CI QA npm version License: ISC

Experimental next-gen binding framework for Node.js / Node-API inspired by pybind11

Inspired by pybind11 and embind, in turn inspired by the groundbreaking Boost.Python.

This framework is designed around C++17 fold expressions.

It has one defining characteristic that sets it apart from pybind11 and embind - every wrapper is statically generated at compile time and has no run-time state. All the state information is constexpr and it is encoded in the template parameters. The wrappers are instantiated by obtaining a pointer to the wrapper function.

This allows for both a (slightly) better performance and code simplicity.

The unit tests run on:

  • g++ 9.4 on Linux (the default compiler on Ubuntu 20.04)
  • clang 13 on macOS (the default compiler on macOS 11)
  • MSVC 19.29 on Windows (Visual Studio 16.11 aka 2019)

However because of edge cases when it comes to C++17 support, the recommended compiler versions are:

  • g++ 10.5 on Linux (the alternative choice on Ubuntu 20.04 and the default one on Ubuntu 22.04)
  • clang 13 on macOS (the default compiler on macOS 11)
  • MSVC 19.37 on Windows (Visual Studio 17.7 aka 2022)
------
• [Stated exercise] Copy out the description of the Node.js binding framework word for word, from start to finish.

• [Supplied entries]
------
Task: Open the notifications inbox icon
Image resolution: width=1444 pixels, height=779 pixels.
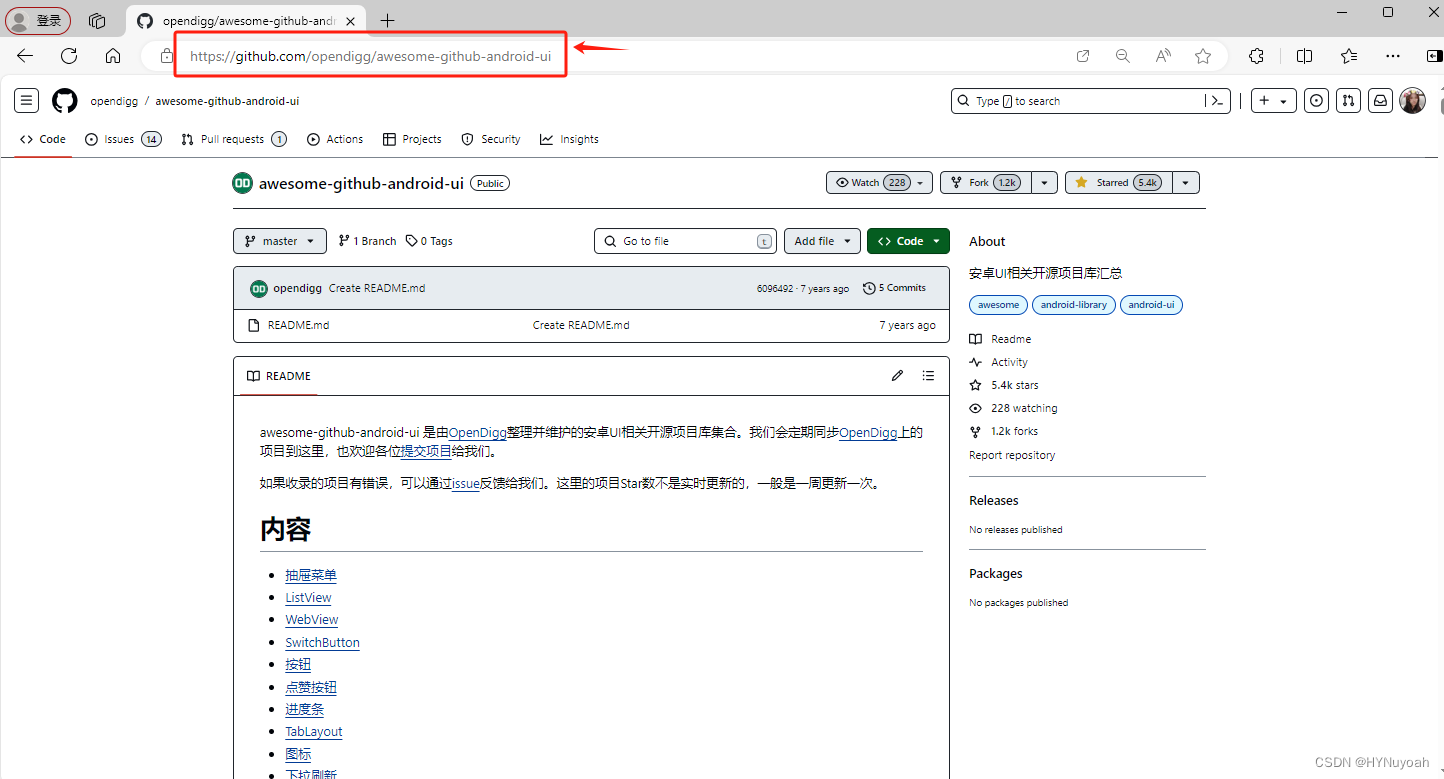Action: (1380, 100)
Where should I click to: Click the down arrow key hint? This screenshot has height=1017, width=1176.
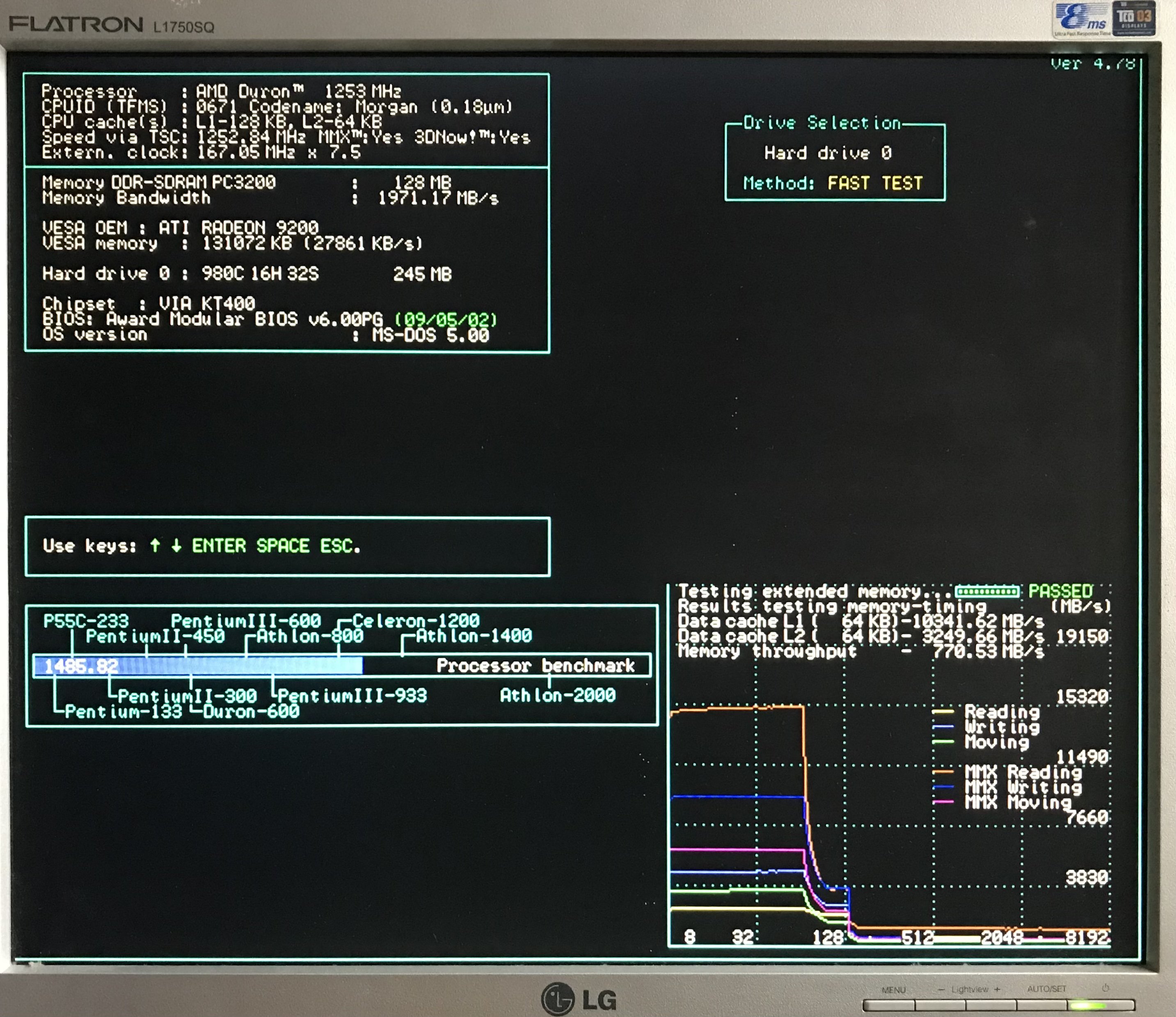coord(176,546)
------
• [Written solution]
CI QA npm version License: ISC

Experimental next-gen binding framework for Node.js / Node-API inspired by pybind11

Inspired by pybind11 and embind, in turn inspired by the groundbreaking Boost.Python.

This framework is designed around C++17 fold expressions.

It has one defining characteristic that sets it apart from pybind11 and embind - every wrapper is statically generated at compile time and has no run-time state. All the state information is constexpr and it is encoded in the template parameters. The wrappers are instantiated by obtaining a pointer to the wrapper function.

This allows for both a (slightly) better performance and code simplicity.

The unit tests run on:

  • g++ 9.4 on Linux (the default compiler on Ubuntu 20.04)
  • clang 13 on macOS (the default compiler on macOS 11)
  • MSVC 19.29 on Windows (Visual Studio 16.11 aka 2019)

However because of edge cases when it comes to C++17 support, the recommended compiler versions are:

  • g++ 10.5 on Linux (the alternative choice on Ubuntu 20.04 and the default one on Ubuntu 22.04)
  • clang 13 on macOS (the default compiler on macOS 11)
  • MSVC 19.37 on Windows (Visual Studio 17.7 aka 2022)